The law entitles every child of compulsory school age to an efficient, full-time education suitable to their age, aptitude, and any special educational need they may have. It is the legal responsibility of every parent to make sure their child receives that education either by attendance at a school or by education otherwise than at a school.

Where parents decide to have their child registered at school, they have an additional legal duty to ensure their child attends that school regularly. This means their child must attend every day that the school is open, except in a small number of allowable circumstances such as being too ill to attend or being given permission for an absence in advance from the school.

This is essential for pupils to get the most out of their school experience, including their attainment, wellbeing, and wider life opportunities. The pupils with the highest attainment at the end of key stage 2 and key stage 4 have higher rates of attendance over the key stage compared to those with the lowest attainment. At KS2, pupils not meeting the expected standard in reading, writing and maths had an overall absence rate of 4.7%, compared to 3.5% amongst those meeting the expected standard. Moreover, the overall absence rate of pupils not meeting the expected standard was higher than amongst those meeting the higher standard (4.7% compared to 2.7%). At KS4, pupils not achieving grades 9 to 4 in English and maths had an overall absence rate of 8.8%, compared to 5.2% amongst those achieving grade 41. The overall absence rate of pupils not achieving grade 9 to 4 was over twice as high as those achieving grade 9 to 5 (8.8% compared to 3.7%).

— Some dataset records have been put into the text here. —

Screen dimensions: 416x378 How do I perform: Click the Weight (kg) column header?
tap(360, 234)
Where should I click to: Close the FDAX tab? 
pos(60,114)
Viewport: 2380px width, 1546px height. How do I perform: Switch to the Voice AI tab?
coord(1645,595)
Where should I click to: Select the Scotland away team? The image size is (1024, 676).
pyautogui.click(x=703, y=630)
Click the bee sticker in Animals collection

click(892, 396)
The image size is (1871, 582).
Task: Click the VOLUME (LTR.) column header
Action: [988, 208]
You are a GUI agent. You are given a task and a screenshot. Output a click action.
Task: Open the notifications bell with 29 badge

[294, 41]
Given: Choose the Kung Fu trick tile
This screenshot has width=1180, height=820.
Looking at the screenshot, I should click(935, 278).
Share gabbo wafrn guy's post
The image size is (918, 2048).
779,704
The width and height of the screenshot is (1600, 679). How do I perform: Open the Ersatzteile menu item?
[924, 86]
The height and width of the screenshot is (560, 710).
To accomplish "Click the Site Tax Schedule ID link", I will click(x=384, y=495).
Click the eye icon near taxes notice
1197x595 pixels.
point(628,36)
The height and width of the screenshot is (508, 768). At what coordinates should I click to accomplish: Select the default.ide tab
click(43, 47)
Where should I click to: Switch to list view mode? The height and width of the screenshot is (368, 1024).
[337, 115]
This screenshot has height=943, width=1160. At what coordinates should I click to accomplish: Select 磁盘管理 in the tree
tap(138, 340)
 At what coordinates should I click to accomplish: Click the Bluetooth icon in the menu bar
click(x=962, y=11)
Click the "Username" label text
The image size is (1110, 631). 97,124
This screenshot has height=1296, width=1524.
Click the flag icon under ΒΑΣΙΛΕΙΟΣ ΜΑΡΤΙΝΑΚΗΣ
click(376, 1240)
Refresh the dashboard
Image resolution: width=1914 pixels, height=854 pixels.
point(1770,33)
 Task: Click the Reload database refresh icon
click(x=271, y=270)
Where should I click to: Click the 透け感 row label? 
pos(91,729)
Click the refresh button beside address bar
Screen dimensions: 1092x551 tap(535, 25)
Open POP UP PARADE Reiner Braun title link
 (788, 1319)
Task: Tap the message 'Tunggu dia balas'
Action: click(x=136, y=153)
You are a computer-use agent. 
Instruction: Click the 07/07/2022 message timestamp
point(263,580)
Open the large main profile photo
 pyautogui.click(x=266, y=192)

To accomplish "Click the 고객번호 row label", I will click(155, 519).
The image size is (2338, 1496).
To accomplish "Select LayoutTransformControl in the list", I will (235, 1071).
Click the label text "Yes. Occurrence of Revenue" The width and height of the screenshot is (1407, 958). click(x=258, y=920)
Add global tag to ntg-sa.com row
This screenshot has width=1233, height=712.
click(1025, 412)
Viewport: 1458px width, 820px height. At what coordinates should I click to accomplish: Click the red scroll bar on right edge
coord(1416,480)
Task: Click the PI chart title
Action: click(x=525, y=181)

For the most vulnerable pupils, regular attendance is also an important protective factor and the best opportunity for needs to be identified and support provided. Research has shown associations between regular absence from school and a number of extra-familial harms. This includes crime (90% of young offenders had been persistently absent) and serious violence (83% of knife possession offenders had been persistently absent in at least 1 of the 5 years of study).